Tous les soundsuits de Nick Cave ne sont pas aussi clinquants, ni aussi composites – les premiers, plus sombres, avaient quelques chose de sauvage –, et tous ne comportent pas d’objets. Parmi les plus récents, le poil coloré est parfois utilisé pour donner forme à des créatures qui présentent un air de famille avec les monstres des studios d’animation Pixar…
Mais, qu’ils instituent un rapport nostalgique au temps par ces objets désuets du quotidien à travers lesquels la société occidentale pense son histoire collective, ou qu’ils évoquent la part brute en nous, tous ont en commun leur étrangeté hétéroclite et leur capacité à produire du bruit. Tous ne demandent qu’à s’animer.
Ces costumes doivent leur existence à la formation multidisciplinaire de leur créateur : Nick Cave a en effet étudié la performance, la sculpture et la danse au Kansas City Art Institute du Missouri, il a fait partie de la troupe d’Alvin Ailey à New York et dirige aujourd’hui le programme de mode des cycles supérieures de la School of the Art Institute de Chicago.

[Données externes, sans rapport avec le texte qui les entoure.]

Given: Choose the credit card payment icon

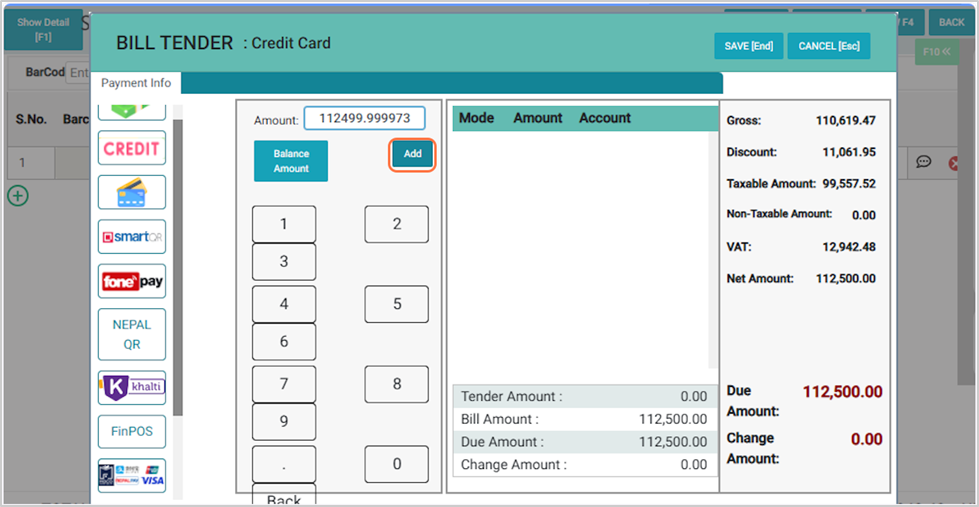Looking at the screenshot, I should pos(132,192).
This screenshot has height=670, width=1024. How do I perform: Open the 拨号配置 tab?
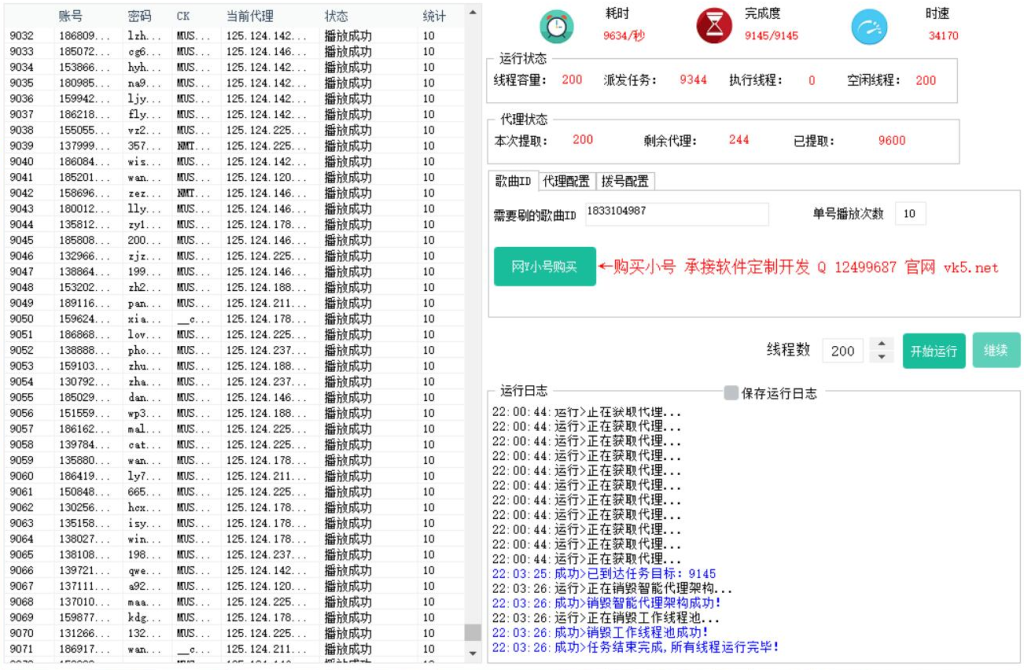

Mais surtout, ils descendent en droite ligne des masques africains dont Cave revendique l’influence. Comme eux, peut-on penser, ils confèrent un singulier pouvoir au danseur qui les revêt : celui de disparaître pour se voir habiter par un esprit.
C’est en 1992, au moment des émeutes de Los Angeles suscitées par les images du passage à tabac de l’afro-américain Rodney King par quatre policiers blancs, que Nick Cave a créé son premier soundsuit. Lorsqu’il a enfilé ce costume conçu comme une armure, une carapace contre la violence du monde extérieur, l’artiste s’est, dit-il, senti investi d’une énergie vitale insoupçonnée. C’est dans ce montrer-cacher que réside la force de ces créations exubérantes et leur puissance émancipatrice. Et si la question du racisme est au fondement de la pratique de Cave, ces costumes ont une portée plus universelle encore. Car ils ne dissimulent pas seulement à la vue la couleur de peau, mais aussi bien le genre, la morphologie, et tous ces attributs susceptibles d’enfermer l’être humain dans une catégorie ou une autre : qui les enfile se trouve subitement délesté du poids du regard d’autrui, dispensé du jeu des interactions sociales, libre enfin.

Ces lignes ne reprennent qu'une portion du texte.